**WHAT YOU NEED TO DO**
1. In the headlight door thread, what happened when noquacks first reversed the polarity of the battery voltage applied to the doors?
2. Rewrite the part of the headlight door thread from "Oh, shoulda mentioned" up to and including "quits being sent?", replacing "motors" with "actuators".

>> start TEXT SECTION

# Can both headlight doors/covers quit at the same time?



## noquacks (Jun 5, 2010)

Oh, shoulda mentioned theres no noise of motors when opening/turning lights on........


----------



## noquacks (Jun 5, 2010)

OK, just checked and all I get when light switch goes ON is a quick voltage jolt - too fast to even get a stable reading on the v meter- but appears to indicate 8 or so V. Does that sound right? I mean, is V sent to those motors for just a short burst to just open them and then V quits being sent? 

Now gonna try something different- applying V straight from battery.....hehe.......


----------



## noquacks (Jun 5, 2010)

sheesh, whats going on? applied directly from batt voltage, and nothing. Then reversed polarity and zzzzrrrreeeeeeeep! Doors opened. Again, reversed polarity and they closed! 

Did same for other side and same reaction! Now they work from headlight switch. Why???


----------



## Mr Chips (Mar 23, 2008)

noquacks said:


> sheesh, whats going on? applied directly from batt voltage, and nothing. Then reversed polarity and zzzzrrrreeeeeeeep! Doors opened. Again, reversed polarity and they closed!
> 
> Did same for other side and same reaction! Now they work from headlight switch. Why???


sounds like you might have a relay that is going bad.

Door locks sometimes go through two relays that switch the polarity to cause the actuator motor to change directions. the same is probably the case with your head light eyelids. A positive pulse makes the motor turn one way, a negative pulse turns the motor the opposite.


----------



## noquacks (Jun 5, 2010)

Mr Chips said:


> sounds like you might have a relay that is going bad.
> 
> Door locks sometimes go through two relays that switch the polarity to cause the actuator motor to change directions. the same is probably the case with your head light eyelids. A positive pulse makes the motor turn one way, a negative pulse turns the motor the opposite.


Thanks a bunch, chips. So, should i start by studying the shop manual's section for this relay? Wouldnt it be in the headlights elec schematic diagram?

Then, once I locate it, I can maybe buy new, cheapest way to try, I figure.......

Thanks!


----------



## Mr Chips (Mar 23, 2008)

make sure you look the wires over well, it's possible you have a bad cennection or a short somewhere as well. It could even be a problem with your headlight switch, but relays are a cheap place to start


----------



## noquacks (Jun 5, 2010)

OK, chips. good tip. will go to work tomorrow.
Thanks.


----------



## ukrkoz (Dec 31, 2010)

>> end TEXT SECTION
>> start SUPPLIED MATERIAL

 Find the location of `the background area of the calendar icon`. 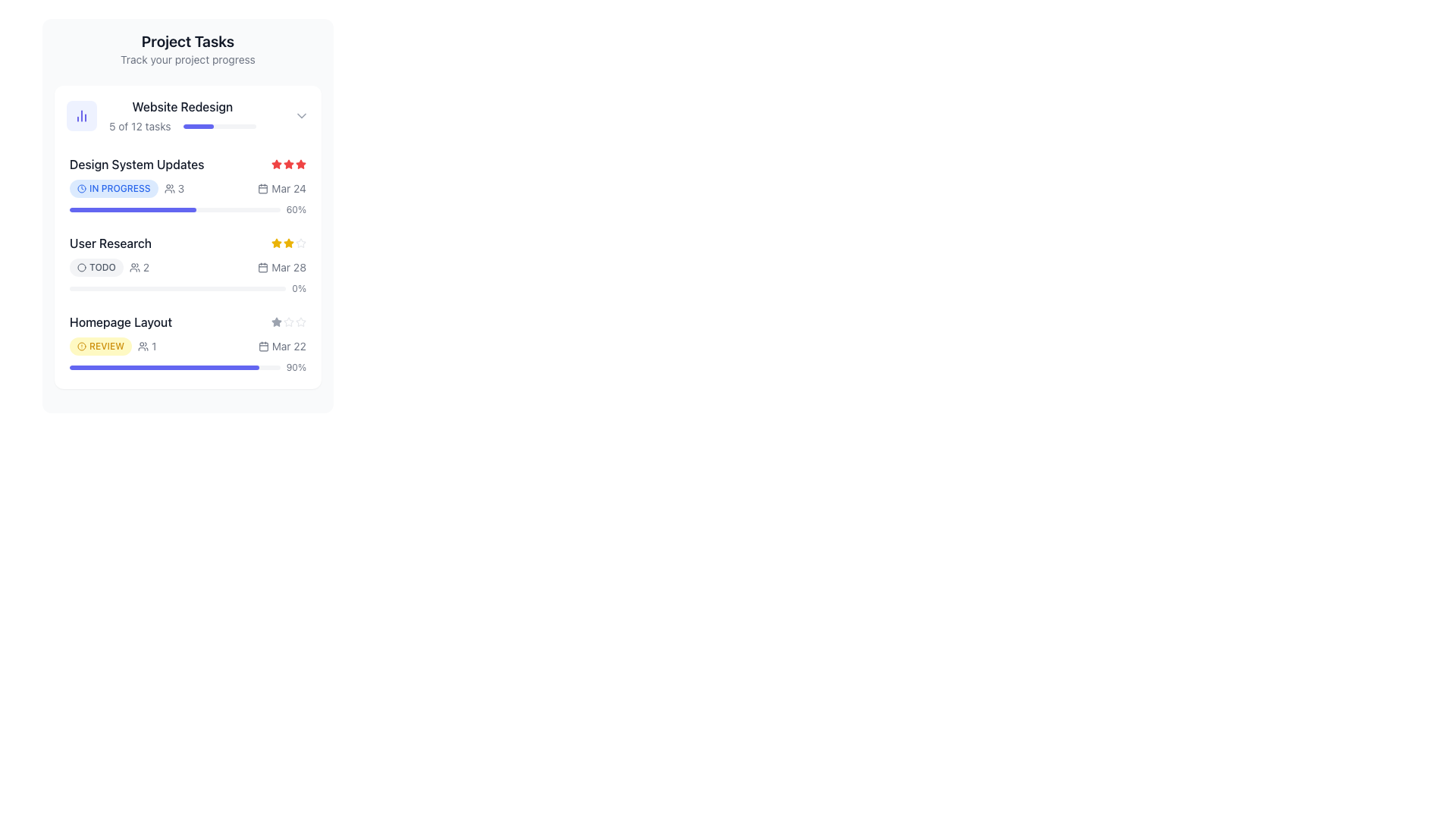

>> end SUPPLIED MATERIAL

**SOLUTIONS TO THE TASKS**
1. The doors opened.

2.
Oh, shoulda mentioned theres no noise of actuators when opening/turning lights on........


----------



## noquacks (Jun 5, 2010)

OK, just checked and all I get when light switch goes ON is a quick voltage jolt - too fast to even get a stable reading on the v meter- but appears to indicate 8 or so V. Does that sound right? I mean, is V sent to those actuators for just a short burst to just open them and then V quits being sent?